The House prosecutor will then proceed to present the case for impeachment one article at a time.
The Fitial administration remains mum on the composition of the governor's legal defense team, but it is believed it includes attorneys from and outside the CNMI. The administration has yet to respond to media inquiries about the matter.
If the governor fails to appear in person or by counsel on a day ordered by the Senate, or appears but fails to file an answer to the articles of impeachment, the trial proceeds nonetheless “as if Benigno R. Fitial had entered a plea of not guilty.”
“If Benigno R. Fitial, or counsel on his behalf, enters a plea of guilty at any time or resigns, then, without further proceedings, judgment shall be entered removing Benigno R. Fitial from office as governor,” Rule 11 partly reads.

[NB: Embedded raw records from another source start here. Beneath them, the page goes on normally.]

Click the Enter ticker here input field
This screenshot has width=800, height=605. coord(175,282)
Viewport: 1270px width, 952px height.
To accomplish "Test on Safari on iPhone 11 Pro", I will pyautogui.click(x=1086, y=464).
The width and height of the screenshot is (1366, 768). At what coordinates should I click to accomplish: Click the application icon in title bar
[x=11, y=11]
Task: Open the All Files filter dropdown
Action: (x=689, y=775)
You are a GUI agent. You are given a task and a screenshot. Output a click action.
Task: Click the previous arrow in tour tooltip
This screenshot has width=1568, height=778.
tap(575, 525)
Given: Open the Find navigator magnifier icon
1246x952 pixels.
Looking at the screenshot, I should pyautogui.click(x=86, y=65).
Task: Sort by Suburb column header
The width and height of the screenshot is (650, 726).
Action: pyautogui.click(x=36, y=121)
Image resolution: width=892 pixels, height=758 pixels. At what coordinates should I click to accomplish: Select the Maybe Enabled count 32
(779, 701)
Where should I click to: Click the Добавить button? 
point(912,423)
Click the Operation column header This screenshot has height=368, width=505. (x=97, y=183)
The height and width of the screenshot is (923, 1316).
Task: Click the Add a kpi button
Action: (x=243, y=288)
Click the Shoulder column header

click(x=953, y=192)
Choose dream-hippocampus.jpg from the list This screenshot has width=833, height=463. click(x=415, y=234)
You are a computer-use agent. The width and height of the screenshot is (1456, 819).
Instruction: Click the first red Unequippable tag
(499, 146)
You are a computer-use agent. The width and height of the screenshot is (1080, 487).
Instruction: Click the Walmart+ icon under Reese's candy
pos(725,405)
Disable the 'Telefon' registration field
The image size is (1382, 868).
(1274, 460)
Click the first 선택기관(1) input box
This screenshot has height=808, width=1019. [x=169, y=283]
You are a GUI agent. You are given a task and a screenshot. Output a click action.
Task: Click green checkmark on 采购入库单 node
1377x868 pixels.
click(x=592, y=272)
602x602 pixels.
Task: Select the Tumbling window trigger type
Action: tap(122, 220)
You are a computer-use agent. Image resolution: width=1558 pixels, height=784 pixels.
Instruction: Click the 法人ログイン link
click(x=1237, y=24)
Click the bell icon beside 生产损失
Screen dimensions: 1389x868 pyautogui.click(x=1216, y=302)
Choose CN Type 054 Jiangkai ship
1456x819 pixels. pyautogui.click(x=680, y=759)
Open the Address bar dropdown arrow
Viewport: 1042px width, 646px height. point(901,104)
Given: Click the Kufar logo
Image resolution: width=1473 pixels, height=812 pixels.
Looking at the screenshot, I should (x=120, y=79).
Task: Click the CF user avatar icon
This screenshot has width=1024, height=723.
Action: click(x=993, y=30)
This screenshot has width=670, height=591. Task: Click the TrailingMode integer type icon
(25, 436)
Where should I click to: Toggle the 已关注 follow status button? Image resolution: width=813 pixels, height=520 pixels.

At least six “affirmative” votes or two-thirds of the nine-member Senate are needed to convict the governor and remove him from office on one or more of the impeachment articles.
Senators will vote on each of the 18 articles of impeachment.
If no article of impeachment is sustained by the Senate, then a judgment of acquittal shall be pronounced by the judge and entered upon the journal.
“A motion to reconsider the vote by which any article of impeachment is sustained or rejected is never in order,” Rule 24 partly reads.
At all times while the Senate is sitting upon the trial of an impeachment, the Senate doors and galleries shall be kept open unless the Senate directs the doors to be closed while deliberating on its decisions.
Final action on the articles of impeachment may not be taken in executive session.
Senate Vice President Ralph Torres (R-Saipan), chairman of the special committee that drafted the rules, said the Senate will give the governor a speedy and fair trial.
Fitial, president of the Republican Party, is the first CNMI governor to be impeached. He is also the first in the U.S. insular area.
The governor, 68, was impeached on charges connected to the unauthorized release of a federal inmate to give him a massage at his private residence in the wee hours of the morning in January 2010, as well as the signing of a sole-source $190.8-million power purchase agreement.
Fitial was also impeached on charges related to the award of a sole-source ARRA management contract worth almost $400,000, and for his failure to remove a former attorney general for violation of federal and local election laws, and conspiring with others to shield the same former AG, now a fugitive from justice, from being served a penal summons.
The governor is also facing impeachment trial for his failure to timely appoint officials for Senate consideration including a Supreme Court justice, commissioners, and department heads.